Since 2022, the government has banned all religious processions in streets and public thoroughfares. “Religious celebrations have been restricted to inside the churches, courtyards, or atriums, under police surveillance,” Román explained to ACI Prensa.
Holy Week was celebrated “in an atypical manner” without full religious freedom, said Román, who serves at St. Agatha Parish in Miami. “Thank God, the churches were filled with the faithful of all ages even as they endured the presence of police and infiltrators.”
Martha Patricia Molina, author of “Nicaragua: A Persecuted Church,” documented on social media that police photographed and recorded attendees entering and leaving Easter Vigil services. She also reported Sandinista guards harassing a Procession of the Encounter at a Managua archdiocese parish.
Despite government propaganda encouraging citizens to visit beaches and tourist centers—many owned by Sandinista allies—Román emphasized that “thousands of the faithful attended churches.”
The U.S. Deputy Secretary of State, Christopher Landau, denounced the Nicaraguan government’s ban on public Holy Week processions in late March, expressing hope to see “the day when our Nicaraguan friends reclaim their religious freedom.”
The Ortega regime responded with a statement titled “Utterly False,” claiming “thousands of religious activities” were occurring nationwide while avoiding mention of the public procession ban. Molina’s research indicates the dictatorship has banned over 28,900 public processions and acts of popular piety since 2019.
Exiled priests noted unusually extensive pro-government media coverage of Holy Week services, with one anonymous cleric suggesting this reflected “the government’s fear regarding the current situation and the sanctions involving Venezuela, Cuba, and Iran.”
Román observed that pro-government media “made their presence felt—going so far as to climb onto the high altar in the midst of a service—to take photographs inside the churches for their political propaganda, thereby denying the existence of any prohibitions.”
Four Nicaraguan dioceses currently lack their bishops’ physical presence due to exile: Matagalpa and Estelí (Bishop Rolando Álvarez, in Rome), Siuna (Bishop Isidoro Mora), and Jinotega (Bishop Carlos Herrera, in Guatemala). In these dioceses, there were no chrism Masses and no official public processions, though the faithful organized activities “with the creativity of the people of God.”
Bishop Rolando Álvarez, formerly imprisoned by the Ortega regime, participated in Vatican Holy Week ceremonies alongside Pope Leo XIV.

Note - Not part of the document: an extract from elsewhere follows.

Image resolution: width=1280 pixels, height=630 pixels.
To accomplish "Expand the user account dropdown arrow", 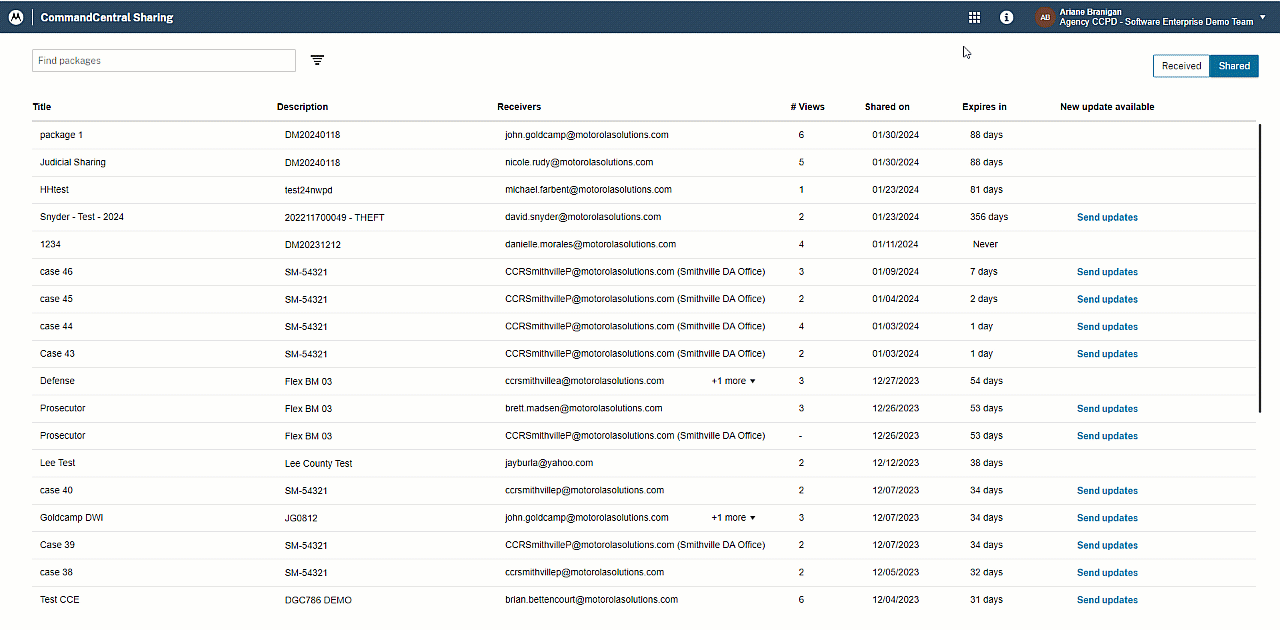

In Managua, Cardinal Leopoldo Brenes reported receiving images from bishops across Nicaragua showing “the level of participation in their cathedrals, as well as in their parishes.” He credited priests’ work and the people’s generosity, stating the faithful “have been able to come to their churches and are living out their faith, which, I believe, is the most important thing.”
Cardinal Brenes led a four-hour Stations of the Cross at Managua Cathedral on Good Friday that drew thousands to the cathedral grounds.
Exiled Auxiliary Bishop Silvio Báez of Managua, celebrating Easter Sunday in Miami, reflected in his homily: “By raising the Crucified One from the dead, God reveals not only the triumph of his power over the destructive power of death but also the victory of his justice over the injustices of men.” He challenged worshippers: “In the presence of the risen Lord, we must ask ourselves whose side we are on: that of those who crucify, or that of the crucified?”